Думаю, что с гендером очень похожая вещь. С одной стороны, эта проблематизация крайне симпатична, в итоге так реализуется принцип свободы. В конце концов, как говорила Фаина Раневская, каждый волен сам распоряжаться собственной жопой. С другой стороны,  нужно очень тонко и грамотно работать с этими категориями, чтобы выстраивать новую реальность, в которой граница между гендерами позиционировалась бы как условная, сконструированная и в то же время не утрачивала бы функций культурной грамматики.

— Как только мы говорим о культурной грамматике, неизбежно возникает вопрос, как о ней рассуждать, не впадая в натурализацию или традиционалистские схемы.
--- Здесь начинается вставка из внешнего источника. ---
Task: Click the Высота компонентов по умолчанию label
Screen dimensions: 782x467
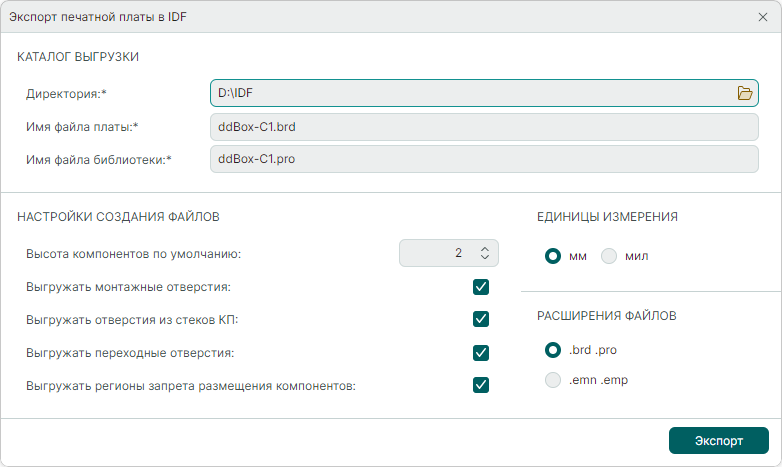Action: 133,254
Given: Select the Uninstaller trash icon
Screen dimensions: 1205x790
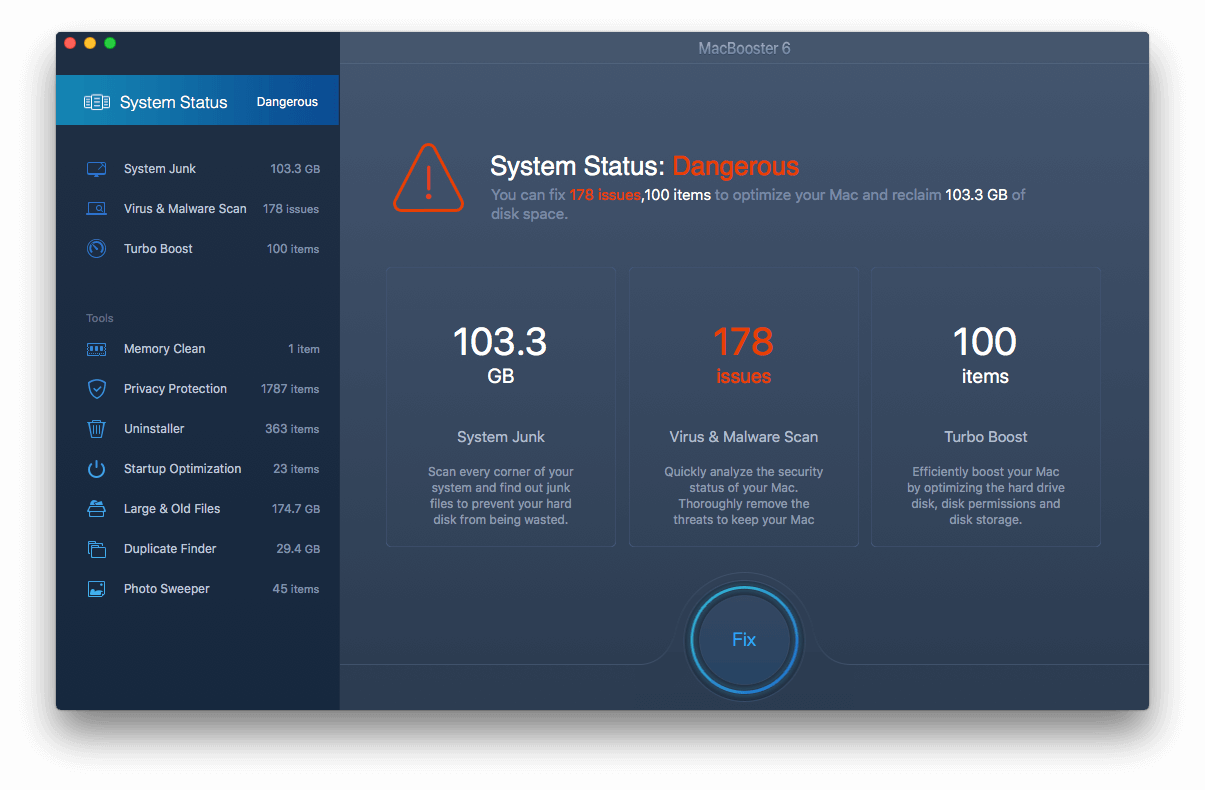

С одной стороны, категории конструируются и являются подвижными, с другой — вроде как лежат «в основе основ». Как мыслить их динамику при таких противоречивых вводных данных?

— Это вопрос, на который я за пару минут ответить не в состоянии — во-первых, потому что специально им не занимался, во-вторых, это очень объемная тема.

Есть доминанты, вещи базовые и основные. Мы теплокровные симметричные организмы, у нас есть представление о верхе и низе и т. п. Эти очевидные вещи встроены в нас в качестве природной грамматики. С моей точки зрения, есть менее очевидные, но в той же степени предзаданные вещи, которые касаются пространственных моделей поведения.

Все попытки переписать культурные кодировки, которые предпринимались в XIX и XX веках, провалились. Причем чем более научно обоснованными были эти попытки и чем больше они вызывали энтузиазма, тем к более катастрофическим результатам приводили. То есть никакой социальный инжиниринг изнутри системы невозможен. В 1960-е провалились эксперименты, пытавшиеся сделать из гуманитарных наук математику. Кстати, это та же самая причина, по которой если мы и будем говорить про современное российское «школьное» кино, то только в сравнительной перспективе. Текущая эпоха не закрылась, коды находятся в процессе формирования. Говорить о советских, сталинских, брежневских кодах можно, потому что они сформированы. Все, что с ними можно было сделать изнутри, в рамках той эпохи, когда они были предметом активного проживания, а не ностальгии, уже сделано.

Я боюсь, мы здесь обречены на позицию таротного дурака, который вечно смотрит через плечо, — так что и говорить о том, что мы можем сделать с кодами, как их можно конструировать или переписывать, думаю, не вполне корректно.